Of course. Now that she’d said it, I recognized her, the famous wide cheekbones and slightly Slavic tilt to her eyes, the white-blond hair. Even without stagy makeup and lighting, she looked slightly otherworldly, like she’d been plucked from a tiny Icelandic fishing village, or a Siberian dacha. Her looks made the story of her being discovered by a modeling scout in an out-of-town supermarket all the more incongruous.

“Pleased to meet you,” I said, and took her hand. Her fingers were cold, and her grip was almost painfully strong, made more so by the chunky rings she wore, which cut into my knuckles. Up close she was even more stunning, the austere beauty of her dress so obviously outclassing mine, I felt like we might as well have come from different planets. I resisted the urge to tug at the neckline. “I’m Lo Blacklock.”

“Lo Blacklock!” She gave a gurgling laugh. “I like it. Sounds like a fifties film star, the sort with a wasp waist and tits up to her chin.”

“I wish.” In spite of the growing ache in my head, I grinned. There was something about her amusement that was infectious. “And this must be your husband . . . ?”

“This is Lars, yes.” She looked across at him, ready to bring him into the conversation and introduce him, but he was deep in conversation with Cole and Archer, and she just rolled her eyes and turned back to me.

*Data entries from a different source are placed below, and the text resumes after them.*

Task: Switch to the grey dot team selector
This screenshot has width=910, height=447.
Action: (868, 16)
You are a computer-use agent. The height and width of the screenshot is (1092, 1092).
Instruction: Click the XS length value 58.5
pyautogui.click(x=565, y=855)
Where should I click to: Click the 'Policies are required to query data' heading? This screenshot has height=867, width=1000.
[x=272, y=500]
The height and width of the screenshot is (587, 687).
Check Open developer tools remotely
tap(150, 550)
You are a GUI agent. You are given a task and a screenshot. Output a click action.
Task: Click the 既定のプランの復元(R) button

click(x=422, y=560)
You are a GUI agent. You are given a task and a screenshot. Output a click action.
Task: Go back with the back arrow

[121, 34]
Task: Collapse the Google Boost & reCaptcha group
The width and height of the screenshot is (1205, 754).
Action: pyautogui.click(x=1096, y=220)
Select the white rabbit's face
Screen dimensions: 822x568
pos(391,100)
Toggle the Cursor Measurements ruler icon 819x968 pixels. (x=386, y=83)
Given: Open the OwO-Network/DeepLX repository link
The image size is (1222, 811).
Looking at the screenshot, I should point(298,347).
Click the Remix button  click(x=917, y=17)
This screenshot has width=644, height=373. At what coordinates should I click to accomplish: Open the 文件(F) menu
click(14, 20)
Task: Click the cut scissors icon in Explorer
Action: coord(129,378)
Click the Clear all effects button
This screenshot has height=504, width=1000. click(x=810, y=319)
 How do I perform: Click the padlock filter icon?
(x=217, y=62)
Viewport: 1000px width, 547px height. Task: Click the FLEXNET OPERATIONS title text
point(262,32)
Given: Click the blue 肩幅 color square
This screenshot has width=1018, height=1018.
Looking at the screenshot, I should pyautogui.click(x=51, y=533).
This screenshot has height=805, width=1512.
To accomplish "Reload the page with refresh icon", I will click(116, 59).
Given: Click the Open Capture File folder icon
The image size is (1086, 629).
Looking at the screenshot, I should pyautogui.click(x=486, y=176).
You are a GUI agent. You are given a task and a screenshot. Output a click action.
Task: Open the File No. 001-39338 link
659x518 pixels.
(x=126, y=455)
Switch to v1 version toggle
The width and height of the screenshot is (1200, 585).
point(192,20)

“Have they got someone else joining them?” I nodded at the spare place at the first table. Chloe shook her head.

“I think that was for Anne—you know, Richard’s wife? She’s not well. Decided to have supper in her cabin, I think.”

“Of course.” I should have thought of that. “Do you know her well?” I asked. Chloe shook her head.

“No, I know Richard quite well, via Lars, but Anne doesn’t often leave Norway.” She lowered her voice and spoke confidentially. “She’s supposed to be kind of a recluse, actually, so I was surprised to find she was on board—but I’d imagine that having cancer might make you—”

But whatever she had been about to say was interrupted by the arrival of five dark square plates, scattered across with small rainbow-colored squares and clumps of foam arranged on what looked like grass clippings. I realized I had no idea what I was about to eat.

“Beet-pickled razor clam,” announced the head server, “with a bison grass foam and air-dried samphire shards.”

The waiters retreated and Archer picked up his fork and poked at the most neon-colored of the squares.

“Razor clam?” he said dubiously. His Yorkshire accent was somehow stronger than it sounded on TV. “Never been that keen on raw shellfish, somehow. It gives me the willies.”

“Really?” Chloe said. She gave a curving, catlike smile that indicated something between flirting and disbelief. “I thought bush tucker was your thing—you know, bugs and lizards and stuff.”

“If you got paid to eat droppings for your day job, maybe you’d fancy a nice steak on your day off, too,” he said, and grinned. He turned to me and stuck out his hand. “Archer Fenland. Not sure if we’ve been introduced.”